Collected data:
**********

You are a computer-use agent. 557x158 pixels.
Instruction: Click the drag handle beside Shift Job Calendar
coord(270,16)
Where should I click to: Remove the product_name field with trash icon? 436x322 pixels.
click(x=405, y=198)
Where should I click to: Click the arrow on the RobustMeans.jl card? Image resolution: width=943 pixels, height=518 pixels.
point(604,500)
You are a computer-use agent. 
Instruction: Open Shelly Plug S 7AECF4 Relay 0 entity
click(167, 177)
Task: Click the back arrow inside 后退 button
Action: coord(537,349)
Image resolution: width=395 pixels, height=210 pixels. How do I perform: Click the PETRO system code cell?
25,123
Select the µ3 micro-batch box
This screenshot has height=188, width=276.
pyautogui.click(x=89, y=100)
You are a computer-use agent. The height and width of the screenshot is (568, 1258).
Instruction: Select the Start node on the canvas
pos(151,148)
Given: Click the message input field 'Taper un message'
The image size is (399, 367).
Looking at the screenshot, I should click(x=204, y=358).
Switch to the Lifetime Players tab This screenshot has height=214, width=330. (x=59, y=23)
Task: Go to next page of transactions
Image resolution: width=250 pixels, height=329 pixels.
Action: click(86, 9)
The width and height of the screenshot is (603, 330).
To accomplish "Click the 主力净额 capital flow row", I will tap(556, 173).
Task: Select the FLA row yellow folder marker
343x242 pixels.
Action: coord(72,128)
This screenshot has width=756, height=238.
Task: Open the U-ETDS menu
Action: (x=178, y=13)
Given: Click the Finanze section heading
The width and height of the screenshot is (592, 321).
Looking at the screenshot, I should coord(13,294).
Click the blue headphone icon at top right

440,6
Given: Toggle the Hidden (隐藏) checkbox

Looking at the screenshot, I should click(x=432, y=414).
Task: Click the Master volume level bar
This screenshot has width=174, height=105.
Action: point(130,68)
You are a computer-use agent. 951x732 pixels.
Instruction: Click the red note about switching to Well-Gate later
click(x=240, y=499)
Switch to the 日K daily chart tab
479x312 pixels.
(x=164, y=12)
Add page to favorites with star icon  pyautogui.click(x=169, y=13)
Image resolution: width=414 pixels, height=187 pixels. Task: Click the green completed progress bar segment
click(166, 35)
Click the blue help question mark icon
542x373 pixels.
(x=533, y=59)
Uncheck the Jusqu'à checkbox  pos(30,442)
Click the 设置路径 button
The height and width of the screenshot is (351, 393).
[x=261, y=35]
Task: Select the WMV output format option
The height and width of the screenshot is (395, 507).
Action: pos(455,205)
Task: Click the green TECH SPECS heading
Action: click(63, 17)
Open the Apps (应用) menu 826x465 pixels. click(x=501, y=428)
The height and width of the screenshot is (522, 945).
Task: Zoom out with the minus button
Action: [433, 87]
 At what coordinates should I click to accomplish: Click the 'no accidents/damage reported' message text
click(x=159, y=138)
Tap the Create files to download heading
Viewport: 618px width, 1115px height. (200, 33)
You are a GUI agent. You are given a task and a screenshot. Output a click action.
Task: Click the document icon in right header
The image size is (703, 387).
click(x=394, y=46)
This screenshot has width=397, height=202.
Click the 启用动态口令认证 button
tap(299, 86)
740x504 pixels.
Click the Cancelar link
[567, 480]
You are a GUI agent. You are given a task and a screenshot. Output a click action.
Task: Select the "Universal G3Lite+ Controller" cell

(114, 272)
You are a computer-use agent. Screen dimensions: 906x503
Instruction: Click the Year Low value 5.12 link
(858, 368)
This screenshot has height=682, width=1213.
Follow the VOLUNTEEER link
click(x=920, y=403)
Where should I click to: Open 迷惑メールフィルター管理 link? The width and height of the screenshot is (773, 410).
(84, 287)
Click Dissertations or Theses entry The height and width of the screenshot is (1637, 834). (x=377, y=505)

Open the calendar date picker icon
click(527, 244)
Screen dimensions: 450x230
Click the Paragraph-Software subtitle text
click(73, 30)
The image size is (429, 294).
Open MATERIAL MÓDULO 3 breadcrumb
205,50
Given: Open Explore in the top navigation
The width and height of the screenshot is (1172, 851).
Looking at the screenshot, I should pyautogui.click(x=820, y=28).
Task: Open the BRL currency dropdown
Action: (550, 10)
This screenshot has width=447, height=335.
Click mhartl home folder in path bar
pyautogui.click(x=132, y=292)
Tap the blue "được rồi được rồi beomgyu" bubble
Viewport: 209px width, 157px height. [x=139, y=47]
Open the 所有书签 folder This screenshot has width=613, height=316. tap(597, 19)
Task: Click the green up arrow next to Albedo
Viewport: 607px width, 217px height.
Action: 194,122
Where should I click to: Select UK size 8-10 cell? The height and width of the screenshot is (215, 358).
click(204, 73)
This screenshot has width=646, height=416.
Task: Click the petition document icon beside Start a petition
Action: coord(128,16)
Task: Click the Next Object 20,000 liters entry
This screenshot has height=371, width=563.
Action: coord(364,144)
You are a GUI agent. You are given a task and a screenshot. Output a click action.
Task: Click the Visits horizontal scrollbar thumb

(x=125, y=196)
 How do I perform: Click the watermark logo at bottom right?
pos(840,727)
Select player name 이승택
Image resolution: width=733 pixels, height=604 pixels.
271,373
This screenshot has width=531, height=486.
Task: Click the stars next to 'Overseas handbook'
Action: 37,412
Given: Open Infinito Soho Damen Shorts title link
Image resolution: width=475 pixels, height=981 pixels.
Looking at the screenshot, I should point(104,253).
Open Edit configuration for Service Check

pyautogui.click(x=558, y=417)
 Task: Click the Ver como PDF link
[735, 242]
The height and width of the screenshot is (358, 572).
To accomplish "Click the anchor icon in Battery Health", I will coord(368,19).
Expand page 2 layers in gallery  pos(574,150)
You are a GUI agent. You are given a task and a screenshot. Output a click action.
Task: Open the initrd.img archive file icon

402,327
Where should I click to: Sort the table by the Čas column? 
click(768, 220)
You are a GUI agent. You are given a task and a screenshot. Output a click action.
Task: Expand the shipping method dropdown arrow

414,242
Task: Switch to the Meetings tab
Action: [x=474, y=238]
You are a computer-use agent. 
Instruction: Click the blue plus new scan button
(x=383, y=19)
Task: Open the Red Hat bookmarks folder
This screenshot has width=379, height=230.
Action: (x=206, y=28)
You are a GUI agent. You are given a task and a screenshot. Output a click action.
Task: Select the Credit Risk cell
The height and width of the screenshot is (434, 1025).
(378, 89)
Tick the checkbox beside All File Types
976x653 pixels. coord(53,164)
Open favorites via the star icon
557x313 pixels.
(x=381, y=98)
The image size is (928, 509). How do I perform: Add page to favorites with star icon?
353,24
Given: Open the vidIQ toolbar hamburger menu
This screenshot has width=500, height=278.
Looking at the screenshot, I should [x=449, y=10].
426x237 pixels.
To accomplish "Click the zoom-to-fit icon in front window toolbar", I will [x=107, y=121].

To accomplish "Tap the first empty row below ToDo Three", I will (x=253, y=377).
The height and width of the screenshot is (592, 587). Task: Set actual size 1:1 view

**********

PROBLEM DETAILS: Copy all the lines above that hold the string "toolbar".

OUTPUT FOR THIS EXERCISE:
Given: Open the vidIQ toolbar hamburger menu
To accomplish "Click the zoom-to-fit icon in front window toolbar", I will [x=107, y=121].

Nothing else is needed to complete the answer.